CIO — Nearly a year after TJX Companies suffered what is believed to be the largest identity theft to have hit a retailer, credit card companies are laying down the law for any merchant who transacts business with plastic. By New Year's Eve, all businesses that handle between 1 million and 6 million credit card transactions a year (primarily mid-market companies) must comply with the payment card industry's new Data Security Standard (PCI DSS).

Companies that fail to comply with the standard's 12-point specification risk thousands of dollars in fines (from Visa, $5,000 to $25,000 a month), though it's hard to predict what noncompliance will really cost because the penalty structure is complex. Ultimately, Visa, MasterCard and the other payment card companies could revoke merchants' rights to make credit card transactions—a mortal wound for any consumer-oriented business. And yet despite the threat of penalties, experts believe that most mid-size companies won't make the deadline (larger companies with a higher transaction volume are already supposed to be compliant).

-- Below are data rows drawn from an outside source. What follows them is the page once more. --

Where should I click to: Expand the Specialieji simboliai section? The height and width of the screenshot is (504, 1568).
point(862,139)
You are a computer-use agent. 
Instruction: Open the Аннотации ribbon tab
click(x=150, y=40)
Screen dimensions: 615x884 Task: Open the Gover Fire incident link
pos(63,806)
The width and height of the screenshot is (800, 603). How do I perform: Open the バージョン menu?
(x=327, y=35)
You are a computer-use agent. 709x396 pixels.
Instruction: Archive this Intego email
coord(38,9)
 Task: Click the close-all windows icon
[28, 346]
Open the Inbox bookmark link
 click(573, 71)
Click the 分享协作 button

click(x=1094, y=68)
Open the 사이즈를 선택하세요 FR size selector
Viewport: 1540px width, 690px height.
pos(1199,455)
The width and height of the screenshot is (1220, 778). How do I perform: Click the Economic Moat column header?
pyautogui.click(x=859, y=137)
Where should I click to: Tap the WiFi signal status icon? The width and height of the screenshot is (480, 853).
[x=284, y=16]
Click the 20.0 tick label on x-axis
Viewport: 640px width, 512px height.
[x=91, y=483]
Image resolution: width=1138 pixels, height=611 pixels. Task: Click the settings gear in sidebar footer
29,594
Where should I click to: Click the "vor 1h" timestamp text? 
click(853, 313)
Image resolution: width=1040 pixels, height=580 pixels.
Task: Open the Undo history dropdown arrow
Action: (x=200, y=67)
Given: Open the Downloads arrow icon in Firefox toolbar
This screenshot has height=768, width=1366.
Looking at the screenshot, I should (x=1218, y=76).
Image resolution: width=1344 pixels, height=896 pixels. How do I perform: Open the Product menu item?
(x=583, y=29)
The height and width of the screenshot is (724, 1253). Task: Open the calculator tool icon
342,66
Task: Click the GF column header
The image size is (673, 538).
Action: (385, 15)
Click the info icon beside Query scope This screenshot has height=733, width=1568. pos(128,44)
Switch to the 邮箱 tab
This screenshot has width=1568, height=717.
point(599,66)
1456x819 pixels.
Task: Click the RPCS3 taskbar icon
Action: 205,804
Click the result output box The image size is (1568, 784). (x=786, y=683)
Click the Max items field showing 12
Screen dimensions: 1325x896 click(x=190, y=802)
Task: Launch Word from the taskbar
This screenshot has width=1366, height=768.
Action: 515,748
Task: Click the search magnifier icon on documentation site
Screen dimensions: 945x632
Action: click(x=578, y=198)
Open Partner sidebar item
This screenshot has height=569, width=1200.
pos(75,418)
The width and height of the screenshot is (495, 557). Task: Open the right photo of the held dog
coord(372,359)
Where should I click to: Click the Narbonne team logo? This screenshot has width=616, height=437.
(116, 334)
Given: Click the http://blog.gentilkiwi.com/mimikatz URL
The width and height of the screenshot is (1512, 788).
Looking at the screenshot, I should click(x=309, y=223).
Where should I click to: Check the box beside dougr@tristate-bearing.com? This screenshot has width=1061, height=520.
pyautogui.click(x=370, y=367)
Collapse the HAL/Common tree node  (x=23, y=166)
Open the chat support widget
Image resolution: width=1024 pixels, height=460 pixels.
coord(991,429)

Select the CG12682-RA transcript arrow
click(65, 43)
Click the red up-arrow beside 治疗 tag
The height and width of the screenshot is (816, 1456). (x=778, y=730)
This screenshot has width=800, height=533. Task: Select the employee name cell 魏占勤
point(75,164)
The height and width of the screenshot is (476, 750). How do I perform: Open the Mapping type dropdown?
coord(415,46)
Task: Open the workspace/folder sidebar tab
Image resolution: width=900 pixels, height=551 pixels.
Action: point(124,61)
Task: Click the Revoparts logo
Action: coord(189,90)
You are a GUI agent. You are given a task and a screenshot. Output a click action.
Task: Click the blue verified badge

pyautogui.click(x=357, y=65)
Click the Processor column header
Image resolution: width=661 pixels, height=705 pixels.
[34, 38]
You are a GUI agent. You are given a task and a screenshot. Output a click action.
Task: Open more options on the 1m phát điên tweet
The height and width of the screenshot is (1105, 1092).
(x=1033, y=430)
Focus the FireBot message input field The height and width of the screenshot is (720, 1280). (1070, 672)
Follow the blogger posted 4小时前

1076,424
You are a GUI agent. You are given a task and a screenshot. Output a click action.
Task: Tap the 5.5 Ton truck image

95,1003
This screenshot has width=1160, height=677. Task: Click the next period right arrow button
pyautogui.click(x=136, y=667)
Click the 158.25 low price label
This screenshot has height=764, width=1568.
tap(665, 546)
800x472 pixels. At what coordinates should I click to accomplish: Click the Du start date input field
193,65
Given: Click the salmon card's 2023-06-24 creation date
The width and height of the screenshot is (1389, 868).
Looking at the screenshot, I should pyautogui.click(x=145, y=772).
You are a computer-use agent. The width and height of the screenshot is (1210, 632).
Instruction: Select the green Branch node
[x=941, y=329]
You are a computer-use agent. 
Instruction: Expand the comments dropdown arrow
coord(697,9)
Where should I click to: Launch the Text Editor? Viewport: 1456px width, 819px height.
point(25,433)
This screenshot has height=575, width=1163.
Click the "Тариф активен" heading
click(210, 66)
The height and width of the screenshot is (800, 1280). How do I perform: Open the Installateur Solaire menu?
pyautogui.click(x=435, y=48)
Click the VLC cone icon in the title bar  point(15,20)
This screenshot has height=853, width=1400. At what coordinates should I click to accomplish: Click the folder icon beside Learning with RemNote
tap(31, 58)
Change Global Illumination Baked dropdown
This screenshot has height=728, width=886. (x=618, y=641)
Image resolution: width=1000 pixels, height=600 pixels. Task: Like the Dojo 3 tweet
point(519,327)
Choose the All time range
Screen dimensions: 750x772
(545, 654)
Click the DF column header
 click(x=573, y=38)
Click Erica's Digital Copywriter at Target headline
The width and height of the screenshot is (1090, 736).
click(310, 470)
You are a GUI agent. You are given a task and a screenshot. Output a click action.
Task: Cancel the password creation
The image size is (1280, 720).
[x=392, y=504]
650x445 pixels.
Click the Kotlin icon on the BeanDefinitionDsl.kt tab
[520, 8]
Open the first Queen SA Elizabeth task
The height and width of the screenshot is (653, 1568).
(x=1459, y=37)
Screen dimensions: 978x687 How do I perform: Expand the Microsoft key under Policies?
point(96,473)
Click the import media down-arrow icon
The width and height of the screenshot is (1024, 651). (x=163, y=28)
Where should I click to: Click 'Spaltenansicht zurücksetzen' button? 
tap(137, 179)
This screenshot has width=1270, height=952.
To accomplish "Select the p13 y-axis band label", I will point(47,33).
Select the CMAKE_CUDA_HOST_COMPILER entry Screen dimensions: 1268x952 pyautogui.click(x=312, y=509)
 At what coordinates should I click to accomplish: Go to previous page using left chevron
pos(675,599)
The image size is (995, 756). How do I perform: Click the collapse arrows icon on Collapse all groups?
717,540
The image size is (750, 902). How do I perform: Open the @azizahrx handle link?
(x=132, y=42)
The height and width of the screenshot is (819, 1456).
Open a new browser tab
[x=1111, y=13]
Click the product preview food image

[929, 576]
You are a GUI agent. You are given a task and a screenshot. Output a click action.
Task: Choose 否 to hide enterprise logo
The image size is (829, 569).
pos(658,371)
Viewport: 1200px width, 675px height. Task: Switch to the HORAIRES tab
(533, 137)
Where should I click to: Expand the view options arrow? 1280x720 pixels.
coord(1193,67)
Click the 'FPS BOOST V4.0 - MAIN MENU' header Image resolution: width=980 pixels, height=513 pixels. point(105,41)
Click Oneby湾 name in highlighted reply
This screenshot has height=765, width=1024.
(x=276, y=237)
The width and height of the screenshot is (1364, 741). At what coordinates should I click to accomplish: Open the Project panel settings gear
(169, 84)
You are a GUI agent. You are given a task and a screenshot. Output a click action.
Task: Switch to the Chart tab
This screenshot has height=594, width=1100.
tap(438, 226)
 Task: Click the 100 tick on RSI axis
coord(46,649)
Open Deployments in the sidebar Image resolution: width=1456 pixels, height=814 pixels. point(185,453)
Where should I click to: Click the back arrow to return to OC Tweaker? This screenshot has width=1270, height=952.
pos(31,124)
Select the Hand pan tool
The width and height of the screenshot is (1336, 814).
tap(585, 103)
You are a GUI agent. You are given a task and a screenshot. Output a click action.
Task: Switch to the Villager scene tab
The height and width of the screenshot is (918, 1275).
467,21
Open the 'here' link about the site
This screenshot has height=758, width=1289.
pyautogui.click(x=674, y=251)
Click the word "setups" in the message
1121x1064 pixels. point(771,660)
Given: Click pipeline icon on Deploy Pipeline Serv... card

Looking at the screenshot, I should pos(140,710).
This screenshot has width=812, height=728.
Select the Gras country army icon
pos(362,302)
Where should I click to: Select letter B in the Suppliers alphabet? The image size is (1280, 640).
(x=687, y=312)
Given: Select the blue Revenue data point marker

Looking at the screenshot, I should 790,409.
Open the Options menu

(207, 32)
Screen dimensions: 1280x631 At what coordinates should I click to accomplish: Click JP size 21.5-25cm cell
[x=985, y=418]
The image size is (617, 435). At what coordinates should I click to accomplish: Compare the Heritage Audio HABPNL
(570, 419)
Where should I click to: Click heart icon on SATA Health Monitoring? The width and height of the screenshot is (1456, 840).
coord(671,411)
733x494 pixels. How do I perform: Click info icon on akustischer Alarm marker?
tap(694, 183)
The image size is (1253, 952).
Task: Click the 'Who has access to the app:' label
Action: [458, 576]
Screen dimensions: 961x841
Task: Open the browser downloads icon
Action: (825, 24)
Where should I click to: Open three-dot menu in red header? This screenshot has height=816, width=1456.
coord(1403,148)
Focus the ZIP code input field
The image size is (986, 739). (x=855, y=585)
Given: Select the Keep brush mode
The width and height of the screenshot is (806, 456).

Compliance is hardly rocket science—or is it? Directives to use firewalls and change vendor-supplied default passwords are simply security best practices. But in other areas, merchants struggle to interpret the standards, haggling with auditors, consultants and sometimes the PCI Council itself over exactly how to protect cardholder data. And they often have to reach deep into cash-strapped pockets to come up with the funds for conducting a top-to-bottom security review.

Brian Shniderman, a director at Deloitte Consulting, estimates that 40 percent to 45 percent of merchants might need to overhaul everything from access management, ID control and physical security, to infrastructure, firewalls and antivirus measures.

"The industry is not sitting in a stable position with regard to PCI standards," he says.

Lessons from TJX

Version 1.1 of the PCI Data Security Standard (PCI DSS 1.1) was on the books in January 2007, when TJX Companies—operator of A.J. Wright, Bob's Stores, HomeGoods, Marshalls and T.J. Maxx—announced that hackers had breached its network. Estimates of the damage vary, but data thieves may have copped anywhere from 45 million to more than 100 million user accounts, from customer transactions going back to 2003.

According to The Wall Street Journal, the thieves may have begun their odyssey in a van parked near a St. Paul, Minn., Marshalls store, at which they pointed an antenna and picked up wireless data beamed across the store from registers and handheld scanners. The intercepted data allowed thieves to hack the main network in Framingham, Mass. and allowed them to download megabytes of stored customer records. At least three class-action lawsuits seeking damages on behalf of customers and banks are pending in federal court. (TJX is awaiting court approval of a proposed settlement with customers worth an estimated $256 million. On Nov. 30, 2007, the company announced a $40.9 million settlement with Visa through which it would pay banks for their claimed losses, provided banks agree not to pursue further legal action.)